_Short task_:
Copy these lines word for word.

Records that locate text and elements

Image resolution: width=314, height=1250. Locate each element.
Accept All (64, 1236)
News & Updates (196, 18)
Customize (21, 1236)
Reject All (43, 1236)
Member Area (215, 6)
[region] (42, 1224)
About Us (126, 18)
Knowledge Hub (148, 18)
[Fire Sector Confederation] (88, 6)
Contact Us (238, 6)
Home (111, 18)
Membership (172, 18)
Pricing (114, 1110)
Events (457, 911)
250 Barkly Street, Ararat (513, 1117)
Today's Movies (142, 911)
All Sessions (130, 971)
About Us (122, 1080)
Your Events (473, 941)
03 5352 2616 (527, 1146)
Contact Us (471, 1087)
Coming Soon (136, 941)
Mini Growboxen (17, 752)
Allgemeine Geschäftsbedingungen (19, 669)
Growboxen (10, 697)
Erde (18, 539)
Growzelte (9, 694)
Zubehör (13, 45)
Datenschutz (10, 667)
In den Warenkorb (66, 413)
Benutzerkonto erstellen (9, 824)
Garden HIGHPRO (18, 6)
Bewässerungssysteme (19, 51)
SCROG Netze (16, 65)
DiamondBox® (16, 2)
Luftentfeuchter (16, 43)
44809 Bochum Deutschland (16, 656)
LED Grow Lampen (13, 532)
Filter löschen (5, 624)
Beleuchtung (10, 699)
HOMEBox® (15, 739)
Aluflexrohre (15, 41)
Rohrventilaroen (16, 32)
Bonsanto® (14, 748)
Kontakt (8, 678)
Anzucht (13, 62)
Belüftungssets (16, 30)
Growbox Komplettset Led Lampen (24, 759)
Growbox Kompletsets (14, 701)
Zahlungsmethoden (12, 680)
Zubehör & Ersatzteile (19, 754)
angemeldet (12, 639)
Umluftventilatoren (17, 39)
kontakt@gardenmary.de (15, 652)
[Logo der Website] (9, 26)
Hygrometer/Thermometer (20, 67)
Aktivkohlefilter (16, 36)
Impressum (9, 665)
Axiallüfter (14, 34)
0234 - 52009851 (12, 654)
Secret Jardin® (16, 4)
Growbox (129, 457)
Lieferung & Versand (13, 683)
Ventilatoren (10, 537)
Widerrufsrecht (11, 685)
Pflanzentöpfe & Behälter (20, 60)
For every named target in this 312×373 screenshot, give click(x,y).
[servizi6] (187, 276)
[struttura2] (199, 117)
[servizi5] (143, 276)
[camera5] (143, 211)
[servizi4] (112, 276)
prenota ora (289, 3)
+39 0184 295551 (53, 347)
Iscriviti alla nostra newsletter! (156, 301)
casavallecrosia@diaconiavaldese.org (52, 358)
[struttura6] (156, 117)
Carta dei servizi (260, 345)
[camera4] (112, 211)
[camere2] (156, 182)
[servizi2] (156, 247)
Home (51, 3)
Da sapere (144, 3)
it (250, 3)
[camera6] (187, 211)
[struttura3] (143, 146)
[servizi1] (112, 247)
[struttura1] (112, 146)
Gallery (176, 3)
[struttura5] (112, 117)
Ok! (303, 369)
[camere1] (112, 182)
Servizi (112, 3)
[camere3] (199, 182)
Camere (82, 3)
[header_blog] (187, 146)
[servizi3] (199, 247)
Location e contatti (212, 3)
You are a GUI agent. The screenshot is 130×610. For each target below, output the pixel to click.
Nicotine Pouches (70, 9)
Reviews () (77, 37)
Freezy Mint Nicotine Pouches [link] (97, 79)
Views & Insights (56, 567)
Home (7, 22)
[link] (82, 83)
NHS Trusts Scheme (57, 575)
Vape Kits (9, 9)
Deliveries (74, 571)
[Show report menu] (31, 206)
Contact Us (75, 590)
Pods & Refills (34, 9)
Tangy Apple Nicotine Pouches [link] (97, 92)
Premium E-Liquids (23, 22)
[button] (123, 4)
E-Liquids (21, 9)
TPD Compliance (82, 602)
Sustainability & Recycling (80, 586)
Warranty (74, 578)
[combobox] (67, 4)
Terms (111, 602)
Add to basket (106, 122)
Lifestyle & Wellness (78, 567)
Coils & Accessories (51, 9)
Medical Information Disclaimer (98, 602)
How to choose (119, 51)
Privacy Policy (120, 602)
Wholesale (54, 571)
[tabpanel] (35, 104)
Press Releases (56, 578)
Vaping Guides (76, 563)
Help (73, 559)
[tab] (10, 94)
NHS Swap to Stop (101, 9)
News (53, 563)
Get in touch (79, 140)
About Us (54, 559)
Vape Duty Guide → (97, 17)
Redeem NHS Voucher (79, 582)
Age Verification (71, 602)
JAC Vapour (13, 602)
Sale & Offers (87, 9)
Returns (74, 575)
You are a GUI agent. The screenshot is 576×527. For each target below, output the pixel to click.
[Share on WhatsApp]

_Solution for this task_:
Image resolution: width=314, height=1250. Locate each element.
Accept All (64, 1236)
News & Updates (196, 18)
Customize (21, 1236)
Reject All (43, 1236)
Member Area (215, 6)
[region] (42, 1224)
About Us (126, 18)
Knowledge Hub (148, 18)
[Fire Sector Confederation] (88, 6)
Contact Us (238, 6)
Home (111, 18)
Membership (172, 18)
Pricing (114, 1110)
Events (457, 911)
250 Barkly Street, Ararat (513, 1117)
Today's Movies (142, 911)
All Sessions (130, 971)
About Us (122, 1080)
Your Events (473, 941)
03 5352 2616 (527, 1146)
Contact Us (471, 1087)
Coming Soon (136, 941)
Mini Growboxen (17, 752)
Allgemeine Geschäftsbedingungen (19, 669)
Growboxen (10, 697)
Erde (18, 539)
Growzelte (9, 694)
Zubehör (13, 45)
Datenschutz (10, 667)
In den Warenkorb (66, 413)
Benutzerkonto erstellen (9, 824)
Garden HIGHPRO (18, 6)
Bewässerungssysteme (19, 51)
SCROG Netze (16, 65)
DiamondBox® (16, 2)
Luftentfeuchter (16, 43)
44809 Bochum Deutschland (16, 656)
LED Grow Lampen (13, 532)
Filter löschen (5, 624)
Beleuchtung (10, 699)
HOMEBox® (15, 739)
Aluflexrohre (15, 41)
Rohrventilaroen (16, 32)
Bonsanto® (14, 748)
Kontakt (8, 678)
Anzucht (13, 62)
Belüftungssets (16, 30)
Growbox Komplettset Led Lampen (24, 759)
Growbox Kompletsets (14, 701)
Zahlungsmethoden (12, 680)
Zubehör & Ersatzteile (19, 754)
angemeldet (12, 639)
Umluftventilatoren (17, 39)
kontakt@gardenmary.de (15, 652)
[Logo der Website] (9, 26)
Hygrometer/Thermometer (20, 67)
Aktivkohlefilter (16, 36)
Impressum (9, 665)
Axiallüfter (14, 34)
0234 - 52009851 (12, 654)
Secret Jardin® (16, 4)
Growbox (129, 457)
Lieferung & Versand (13, 683)
Ventilatoren (10, 537)
Widerrufsrecht (11, 685)
Pflanzentöpfe & Behälter (20, 60)
For every named target in this 312×373 screenshot, give click(x,y).
[servizi6] (187, 276)
[struttura2] (199, 117)
[servizi5] (143, 276)
[camera5] (143, 211)
[servizi4] (112, 276)
prenota ora (289, 3)
+39 0184 295551 (53, 347)
Iscriviti alla nostra newsletter! (156, 301)
casavallecrosia@diaconiavaldese.org (52, 358)
[struttura6] (156, 117)
Carta dei servizi (260, 345)
[camera4] (112, 211)
[camere2] (156, 182)
[servizi2] (156, 247)
Home (51, 3)
Da sapere (144, 3)
it (250, 3)
[camera6] (187, 211)
[struttura3] (143, 146)
[servizi1] (112, 247)
[struttura1] (112, 146)
Gallery (176, 3)
[struttura5] (112, 117)
Ok! (303, 369)
[camere1] (112, 182)
Servizi (112, 3)
[camere3] (199, 182)
Camere (82, 3)
[header_blog] (187, 146)
[servizi3] (199, 247)
Location e contatti (212, 3)
You are a GUI agent. The screenshot is 130×610. For each target below, output the pixel to click.
Nicotine Pouches (70, 9)
Reviews () (77, 37)
Freezy Mint Nicotine Pouches [link] (97, 79)
Views & Insights (56, 567)
Home (7, 22)
[link] (82, 83)
NHS Trusts Scheme (57, 575)
Vape Kits (9, 9)
Deliveries (74, 571)
[Show report menu] (31, 206)
Contact Us (75, 590)
Pods & Refills (34, 9)
Tangy Apple Nicotine Pouches [link] (97, 92)
Premium E-Liquids (23, 22)
[button] (123, 4)
E-Liquids (21, 9)
TPD Compliance (82, 602)
Sustainability & Recycling (80, 586)
Warranty (74, 578)
[combobox] (67, 4)
Terms (111, 602)
Add to basket (106, 122)
Lifestyle & Wellness (78, 567)
Coils & Accessories (51, 9)
Medical Information Disclaimer (98, 602)
How to choose (119, 51)
Privacy Policy (120, 602)
Wholesale (54, 571)
[tabpanel] (35, 104)
Press Releases (56, 578)
Vaping Guides (76, 563)
Help (73, 559)
[tab] (10, 94)
NHS Swap to Stop (101, 9)
News (53, 563)
Get in touch (79, 140)
About Us (54, 559)
Vape Duty Guide → (97, 17)
Redeem NHS Voucher (79, 582)
Age Verification (71, 602)
JAC Vapour (13, 602)
Sale & Offers (87, 9)
Returns (74, 575)
You are a GUI agent. The screenshot is 576×527. For each target below, output the pixel to click.
[Share on WhatsApp]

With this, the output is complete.